Cola is a post-punk band from Montreal, Quebec, Canada. The band consists of Tim Darcy (vocals, guitar), Ben Stidworthy (bass), and Evan Cartwright (drums).

== History ==
The band's roots trace back to late 2019, when members of Ought, Tim Darcy and Ben Stidworthy, began writing music with Evan Cartwright of U.S. Girls. Darcy and Sidworthy were in Montreal at the time, while Cartwright was in Toronto. After informal writing and music sessions, the members began exchanging lyrics and song ideas into 2020 and 2021. In November 2021, the band Ought announced their disbandment, and announced the band, Cola the same day. With the announcement of the band was the release of their debut single, "Blank Curtain". The song was met with critical praise, with Rob Sheffield of Rolling Stone describing the song having a "gorgeously obsessive guitar groove". The band told Destroy Exist that the song, "is a quarter note kick drum pushing 240 bpm, a drone-like chord progression, and declarative vocals cutting through the haze. If you could invert the color of the Blank Curtain, you might have something like a Chicago house track that sounds like a band in a room."

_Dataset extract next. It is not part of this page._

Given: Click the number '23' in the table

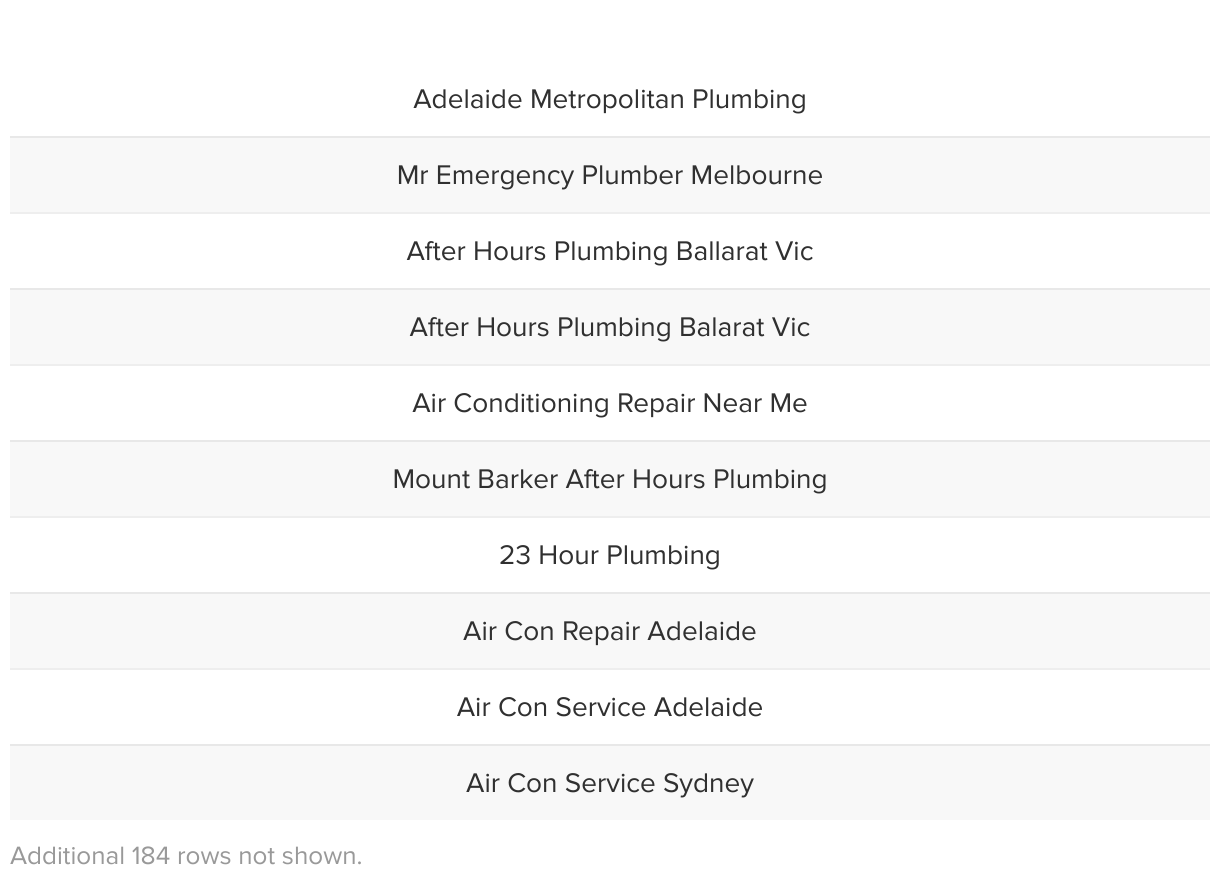Looking at the screenshot, I should coord(515,555).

On February 22, 2022, the band announced their debut studio album, Deep in View. The album was released on May 20, 2022.

In April 2024, Cola announced their sophomore record, The Gloss, and released the record on June 14, 2024, through Fire Talk Records.

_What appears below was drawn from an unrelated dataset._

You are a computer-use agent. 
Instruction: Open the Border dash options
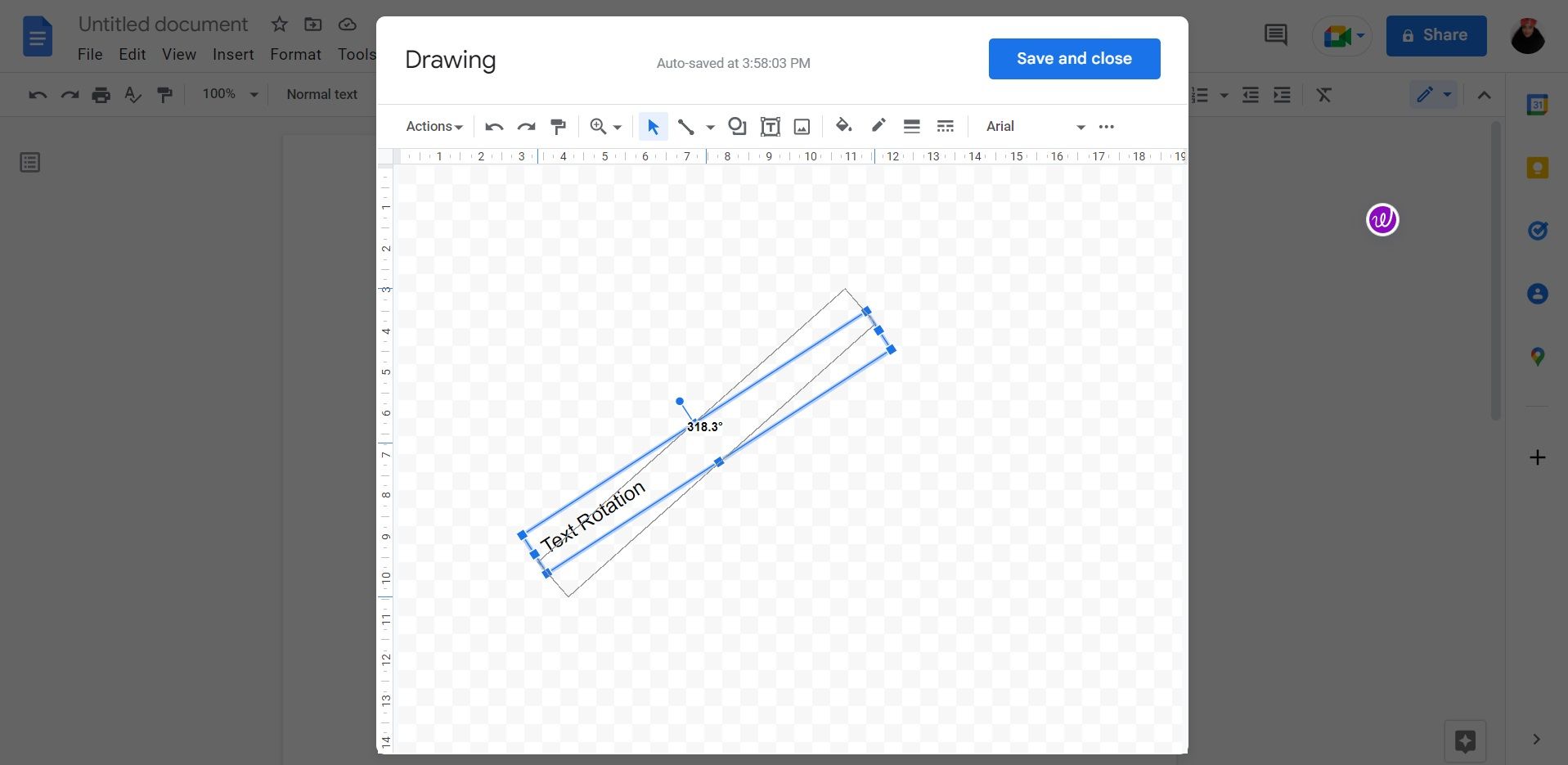point(945,127)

On February 18, 2026, the band announced their third record, Cost of Living Adjustment, alongside the first single "Hedgesitting." Cost of Living Adjustment released on May 8 on Fire Talk Records.

==Band members==
- Tim Darcy – guitars, vocals
- Ben Stidworthy – bass
- Evan Cartwright – drums

==Discography==
=== Studio albums ===
- Deep in View (2022)
- The Gloss (2024)
- Cost of Living Adjustment (2026)

=== Singles ===
- "Blank Curtain" (2021)
- "So Excited" (2022)
- "Water Table" (2022)
- "Degree" (2022)
- "Fulton Park" (2022)
- "Keys Down If You Stay" (2023)
- "Bitter Melon" (2024)
- "Pallor Tricks" (2024)
- "Albatross" (2024)
- "Pulling Quotes" (2024)
- "Mendicant" (2025)
- "Hedgesitting" (2026)
- "Conflagration Mindset" (2026)
- "Skywriter's Sigh" (2026)
- "Haveluck Country" (2026)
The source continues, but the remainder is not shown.